# [Exercise task]
Copy out the part of the material that opens with the line containing "The width and height of the screenshot is (1400, 843)." and closes with the line containing "This screenshot has width=1280, height=641.", putting "magnifying glass" in place of "magnifier" and leaving everything else untouched.

# [Dataset extract]
^^^^^^^^

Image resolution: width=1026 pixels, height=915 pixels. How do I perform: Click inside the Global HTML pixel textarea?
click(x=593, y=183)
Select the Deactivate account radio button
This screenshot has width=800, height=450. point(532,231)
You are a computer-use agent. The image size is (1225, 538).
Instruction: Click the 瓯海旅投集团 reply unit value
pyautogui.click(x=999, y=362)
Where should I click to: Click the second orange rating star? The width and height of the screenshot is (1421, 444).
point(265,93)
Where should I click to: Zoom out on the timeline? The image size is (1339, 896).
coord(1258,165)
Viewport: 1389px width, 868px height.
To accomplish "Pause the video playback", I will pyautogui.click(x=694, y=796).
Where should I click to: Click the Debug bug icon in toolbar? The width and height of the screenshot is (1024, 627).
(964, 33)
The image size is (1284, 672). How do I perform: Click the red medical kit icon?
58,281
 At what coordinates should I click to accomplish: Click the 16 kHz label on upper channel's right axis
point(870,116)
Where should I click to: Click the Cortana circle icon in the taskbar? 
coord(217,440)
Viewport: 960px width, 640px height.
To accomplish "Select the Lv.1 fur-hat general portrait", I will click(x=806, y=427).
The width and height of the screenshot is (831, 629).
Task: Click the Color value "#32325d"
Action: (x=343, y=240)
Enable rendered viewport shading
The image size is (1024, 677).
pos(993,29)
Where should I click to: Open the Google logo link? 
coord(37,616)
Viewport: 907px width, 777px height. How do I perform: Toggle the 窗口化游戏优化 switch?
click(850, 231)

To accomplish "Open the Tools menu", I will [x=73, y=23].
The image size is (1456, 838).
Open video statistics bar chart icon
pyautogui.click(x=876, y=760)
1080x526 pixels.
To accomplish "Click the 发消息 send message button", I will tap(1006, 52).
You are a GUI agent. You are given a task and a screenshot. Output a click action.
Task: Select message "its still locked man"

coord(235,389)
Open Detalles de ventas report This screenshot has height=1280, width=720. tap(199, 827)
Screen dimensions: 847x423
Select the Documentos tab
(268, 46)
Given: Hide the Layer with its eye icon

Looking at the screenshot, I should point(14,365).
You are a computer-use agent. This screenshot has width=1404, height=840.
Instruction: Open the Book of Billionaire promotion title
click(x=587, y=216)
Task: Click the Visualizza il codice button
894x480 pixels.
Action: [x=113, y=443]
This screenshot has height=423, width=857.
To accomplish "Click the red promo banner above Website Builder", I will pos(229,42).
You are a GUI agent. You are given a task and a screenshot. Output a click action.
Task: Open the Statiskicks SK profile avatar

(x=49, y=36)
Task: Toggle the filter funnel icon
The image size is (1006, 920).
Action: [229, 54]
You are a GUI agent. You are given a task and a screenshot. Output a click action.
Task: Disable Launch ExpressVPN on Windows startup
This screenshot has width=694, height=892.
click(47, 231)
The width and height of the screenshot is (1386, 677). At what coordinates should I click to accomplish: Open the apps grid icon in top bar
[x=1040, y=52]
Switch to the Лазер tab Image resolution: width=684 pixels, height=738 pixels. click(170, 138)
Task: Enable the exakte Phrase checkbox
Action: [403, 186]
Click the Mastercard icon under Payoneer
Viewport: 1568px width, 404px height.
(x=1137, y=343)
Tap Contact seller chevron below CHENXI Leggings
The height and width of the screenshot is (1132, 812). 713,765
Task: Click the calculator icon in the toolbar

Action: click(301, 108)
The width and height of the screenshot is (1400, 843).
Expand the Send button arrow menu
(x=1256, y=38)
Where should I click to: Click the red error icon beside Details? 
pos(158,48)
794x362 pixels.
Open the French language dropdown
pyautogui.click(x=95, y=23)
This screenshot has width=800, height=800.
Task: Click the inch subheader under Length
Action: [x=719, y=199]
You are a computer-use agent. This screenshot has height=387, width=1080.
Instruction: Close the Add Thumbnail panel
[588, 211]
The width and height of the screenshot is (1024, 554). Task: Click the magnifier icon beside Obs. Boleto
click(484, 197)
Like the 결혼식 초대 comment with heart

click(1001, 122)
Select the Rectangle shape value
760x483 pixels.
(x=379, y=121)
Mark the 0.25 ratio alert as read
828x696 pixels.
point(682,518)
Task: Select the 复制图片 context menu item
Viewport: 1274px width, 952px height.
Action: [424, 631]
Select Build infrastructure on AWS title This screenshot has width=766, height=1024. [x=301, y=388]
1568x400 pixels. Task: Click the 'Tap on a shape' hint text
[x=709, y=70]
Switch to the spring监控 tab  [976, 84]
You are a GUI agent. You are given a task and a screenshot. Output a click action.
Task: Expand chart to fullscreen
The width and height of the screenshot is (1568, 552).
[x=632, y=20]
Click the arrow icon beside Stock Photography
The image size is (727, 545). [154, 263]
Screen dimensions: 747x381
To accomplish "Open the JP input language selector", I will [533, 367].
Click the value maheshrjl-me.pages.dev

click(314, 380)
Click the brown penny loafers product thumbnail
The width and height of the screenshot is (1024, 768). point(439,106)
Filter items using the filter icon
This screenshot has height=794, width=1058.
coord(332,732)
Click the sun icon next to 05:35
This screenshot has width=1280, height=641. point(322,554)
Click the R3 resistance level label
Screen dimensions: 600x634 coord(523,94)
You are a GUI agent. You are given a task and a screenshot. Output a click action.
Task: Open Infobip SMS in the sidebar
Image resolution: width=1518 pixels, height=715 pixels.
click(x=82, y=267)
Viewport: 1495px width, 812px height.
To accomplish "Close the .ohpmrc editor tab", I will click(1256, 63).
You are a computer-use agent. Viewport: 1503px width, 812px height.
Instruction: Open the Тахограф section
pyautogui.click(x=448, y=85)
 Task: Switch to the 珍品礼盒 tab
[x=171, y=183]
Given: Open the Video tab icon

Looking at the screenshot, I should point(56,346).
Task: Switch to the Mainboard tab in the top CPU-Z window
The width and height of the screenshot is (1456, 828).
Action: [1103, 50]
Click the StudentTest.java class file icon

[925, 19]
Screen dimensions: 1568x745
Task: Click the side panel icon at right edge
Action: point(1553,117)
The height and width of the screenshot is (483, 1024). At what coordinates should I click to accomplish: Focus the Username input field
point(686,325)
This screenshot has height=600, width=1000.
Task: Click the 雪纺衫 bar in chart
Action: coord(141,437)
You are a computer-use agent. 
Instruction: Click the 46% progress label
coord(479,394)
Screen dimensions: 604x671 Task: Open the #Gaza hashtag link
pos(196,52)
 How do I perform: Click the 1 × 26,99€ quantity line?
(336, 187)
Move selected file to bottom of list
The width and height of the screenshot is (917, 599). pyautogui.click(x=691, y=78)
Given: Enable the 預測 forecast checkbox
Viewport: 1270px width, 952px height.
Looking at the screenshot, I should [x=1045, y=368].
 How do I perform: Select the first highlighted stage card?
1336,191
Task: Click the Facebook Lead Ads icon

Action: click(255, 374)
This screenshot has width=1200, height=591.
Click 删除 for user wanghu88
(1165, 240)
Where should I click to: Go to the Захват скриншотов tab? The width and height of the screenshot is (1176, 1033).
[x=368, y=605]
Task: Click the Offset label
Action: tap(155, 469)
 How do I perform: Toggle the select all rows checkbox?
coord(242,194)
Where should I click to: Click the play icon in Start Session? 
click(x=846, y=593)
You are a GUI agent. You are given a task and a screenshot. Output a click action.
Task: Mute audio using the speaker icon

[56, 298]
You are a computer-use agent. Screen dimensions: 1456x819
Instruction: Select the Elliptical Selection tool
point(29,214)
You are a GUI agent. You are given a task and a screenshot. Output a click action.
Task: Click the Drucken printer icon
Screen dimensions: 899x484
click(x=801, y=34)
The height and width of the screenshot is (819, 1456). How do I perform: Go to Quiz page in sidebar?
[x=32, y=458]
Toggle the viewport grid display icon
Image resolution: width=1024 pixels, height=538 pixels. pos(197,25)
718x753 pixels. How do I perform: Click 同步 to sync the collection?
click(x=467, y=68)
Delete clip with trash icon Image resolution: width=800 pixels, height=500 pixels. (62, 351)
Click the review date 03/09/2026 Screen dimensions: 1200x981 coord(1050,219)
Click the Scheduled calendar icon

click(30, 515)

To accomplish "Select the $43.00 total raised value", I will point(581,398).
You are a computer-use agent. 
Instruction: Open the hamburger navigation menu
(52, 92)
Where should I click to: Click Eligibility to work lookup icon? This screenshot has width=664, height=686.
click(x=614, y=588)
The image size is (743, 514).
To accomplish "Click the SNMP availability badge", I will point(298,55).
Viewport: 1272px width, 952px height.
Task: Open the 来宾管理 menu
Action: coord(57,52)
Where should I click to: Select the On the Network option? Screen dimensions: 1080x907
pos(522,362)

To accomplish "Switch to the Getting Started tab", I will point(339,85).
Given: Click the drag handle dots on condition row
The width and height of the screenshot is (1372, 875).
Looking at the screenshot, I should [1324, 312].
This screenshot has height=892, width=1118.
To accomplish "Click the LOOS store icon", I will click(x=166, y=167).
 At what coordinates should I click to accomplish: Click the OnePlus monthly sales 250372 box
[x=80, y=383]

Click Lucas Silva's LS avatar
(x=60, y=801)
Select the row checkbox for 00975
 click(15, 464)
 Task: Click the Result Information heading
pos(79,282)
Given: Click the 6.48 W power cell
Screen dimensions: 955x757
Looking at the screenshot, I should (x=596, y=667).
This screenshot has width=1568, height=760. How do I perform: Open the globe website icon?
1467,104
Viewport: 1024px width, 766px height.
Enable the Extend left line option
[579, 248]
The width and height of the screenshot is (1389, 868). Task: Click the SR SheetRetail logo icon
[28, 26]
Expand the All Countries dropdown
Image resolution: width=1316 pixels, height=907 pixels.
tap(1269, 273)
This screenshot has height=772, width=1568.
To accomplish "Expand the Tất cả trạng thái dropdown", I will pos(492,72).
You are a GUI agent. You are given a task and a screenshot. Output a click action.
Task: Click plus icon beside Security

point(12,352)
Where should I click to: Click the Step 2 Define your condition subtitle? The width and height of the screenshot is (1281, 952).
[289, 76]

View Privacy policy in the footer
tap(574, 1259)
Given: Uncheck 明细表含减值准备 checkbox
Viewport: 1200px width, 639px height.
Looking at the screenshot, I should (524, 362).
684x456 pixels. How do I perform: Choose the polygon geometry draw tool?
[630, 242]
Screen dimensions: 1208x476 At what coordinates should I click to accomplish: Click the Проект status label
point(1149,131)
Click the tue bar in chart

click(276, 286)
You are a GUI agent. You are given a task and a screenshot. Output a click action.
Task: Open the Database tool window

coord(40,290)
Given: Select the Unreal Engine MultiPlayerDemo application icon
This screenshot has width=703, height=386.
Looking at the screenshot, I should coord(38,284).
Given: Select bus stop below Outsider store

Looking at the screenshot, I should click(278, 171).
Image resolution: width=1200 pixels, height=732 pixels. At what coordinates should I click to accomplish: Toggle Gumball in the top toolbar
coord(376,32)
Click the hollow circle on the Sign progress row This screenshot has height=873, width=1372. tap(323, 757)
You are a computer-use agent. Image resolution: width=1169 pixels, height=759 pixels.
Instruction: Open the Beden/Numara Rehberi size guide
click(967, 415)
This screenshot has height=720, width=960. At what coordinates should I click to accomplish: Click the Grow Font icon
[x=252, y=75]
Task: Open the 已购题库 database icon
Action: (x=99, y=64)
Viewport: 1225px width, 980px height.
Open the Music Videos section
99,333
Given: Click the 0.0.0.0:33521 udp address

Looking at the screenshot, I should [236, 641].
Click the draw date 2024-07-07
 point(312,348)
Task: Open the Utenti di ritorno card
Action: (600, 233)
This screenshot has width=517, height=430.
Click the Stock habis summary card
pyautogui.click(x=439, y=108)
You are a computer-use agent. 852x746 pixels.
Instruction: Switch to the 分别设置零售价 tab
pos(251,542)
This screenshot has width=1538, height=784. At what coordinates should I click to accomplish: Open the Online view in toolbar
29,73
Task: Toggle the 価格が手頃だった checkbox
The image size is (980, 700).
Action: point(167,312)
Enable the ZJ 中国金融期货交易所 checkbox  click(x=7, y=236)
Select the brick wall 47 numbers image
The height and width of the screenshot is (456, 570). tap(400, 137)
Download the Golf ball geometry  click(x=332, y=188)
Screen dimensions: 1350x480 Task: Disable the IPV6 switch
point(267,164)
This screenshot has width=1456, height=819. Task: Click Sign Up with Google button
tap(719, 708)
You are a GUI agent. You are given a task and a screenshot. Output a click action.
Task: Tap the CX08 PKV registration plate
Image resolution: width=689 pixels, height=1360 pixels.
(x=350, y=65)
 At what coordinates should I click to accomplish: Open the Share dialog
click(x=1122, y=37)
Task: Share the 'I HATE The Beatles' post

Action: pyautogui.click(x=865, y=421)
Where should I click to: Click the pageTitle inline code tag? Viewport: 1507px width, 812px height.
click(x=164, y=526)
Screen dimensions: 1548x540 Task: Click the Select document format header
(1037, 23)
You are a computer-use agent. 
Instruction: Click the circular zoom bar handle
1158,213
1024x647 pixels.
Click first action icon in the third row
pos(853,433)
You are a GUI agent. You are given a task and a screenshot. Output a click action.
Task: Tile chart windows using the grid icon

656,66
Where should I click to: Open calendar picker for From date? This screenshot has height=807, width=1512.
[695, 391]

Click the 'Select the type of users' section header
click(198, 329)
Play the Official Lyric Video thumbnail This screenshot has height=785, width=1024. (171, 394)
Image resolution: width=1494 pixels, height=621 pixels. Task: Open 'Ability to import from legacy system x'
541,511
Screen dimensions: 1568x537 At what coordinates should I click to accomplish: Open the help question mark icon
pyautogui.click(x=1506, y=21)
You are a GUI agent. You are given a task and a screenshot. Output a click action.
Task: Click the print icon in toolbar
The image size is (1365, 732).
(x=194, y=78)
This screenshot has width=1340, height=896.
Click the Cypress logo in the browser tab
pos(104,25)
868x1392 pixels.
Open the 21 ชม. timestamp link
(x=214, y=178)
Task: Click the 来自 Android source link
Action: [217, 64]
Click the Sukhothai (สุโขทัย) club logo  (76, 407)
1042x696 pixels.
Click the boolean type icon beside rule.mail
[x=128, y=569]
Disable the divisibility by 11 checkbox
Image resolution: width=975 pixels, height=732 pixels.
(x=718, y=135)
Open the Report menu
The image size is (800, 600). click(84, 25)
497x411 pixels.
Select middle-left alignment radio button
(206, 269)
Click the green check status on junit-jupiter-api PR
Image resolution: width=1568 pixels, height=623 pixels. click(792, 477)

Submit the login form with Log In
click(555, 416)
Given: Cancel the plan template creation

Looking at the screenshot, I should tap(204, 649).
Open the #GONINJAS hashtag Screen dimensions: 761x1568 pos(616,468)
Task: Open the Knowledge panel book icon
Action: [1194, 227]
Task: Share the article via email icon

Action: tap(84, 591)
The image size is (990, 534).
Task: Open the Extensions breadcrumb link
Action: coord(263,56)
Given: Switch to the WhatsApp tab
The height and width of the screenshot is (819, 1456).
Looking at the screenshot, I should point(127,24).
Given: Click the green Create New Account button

^^^^^^^^

# [Expected answer]
The width and height of the screenshot is (1400, 843).
Expand the Send button arrow menu
(x=1256, y=38)
Where should I click to: Click the red error icon beside Details? 
pos(158,48)
794x362 pixels.
Open the French language dropdown
pyautogui.click(x=95, y=23)
This screenshot has width=800, height=800.
Task: Click the inch subheader under Length
Action: [x=719, y=199]
You are a computer-use agent. This screenshot has height=387, width=1080.
Instruction: Close the Add Thumbnail panel
[588, 211]
The width and height of the screenshot is (1024, 554). Task: Click the magnifying glass icon beside Obs. Boleto
click(484, 197)
Like the 결혼식 초대 comment with heart

click(1001, 122)
Select the Rectangle shape value
760x483 pixels.
(x=379, y=121)
Mark the 0.25 ratio alert as read
828x696 pixels.
point(682,518)
Task: Select the 复制图片 context menu item
Viewport: 1274px width, 952px height.
Action: [424, 631]
Select Build infrastructure on AWS title This screenshot has width=766, height=1024. [x=301, y=388]
1568x400 pixels. Task: Click the 'Tap on a shape' hint text
[x=709, y=70]
Switch to the spring监控 tab  [976, 84]
You are a GUI agent. You are given a task and a screenshot. Output a click action.
Task: Expand chart to fullscreen
The width and height of the screenshot is (1568, 552).
[x=632, y=20]
Click the arrow icon beside Stock Photography
The image size is (727, 545). [154, 263]
Screen dimensions: 747x381
To accomplish "Open the JP input language selector", I will [533, 367].
Click the value maheshrjl-me.pages.dev

click(314, 380)
Click the brown penny loafers product thumbnail
The width and height of the screenshot is (1024, 768). point(439,106)
Filter items using the filter icon
This screenshot has height=794, width=1058.
coord(332,732)
Click the sun icon next to 05:35
This screenshot has width=1280, height=641. point(322,554)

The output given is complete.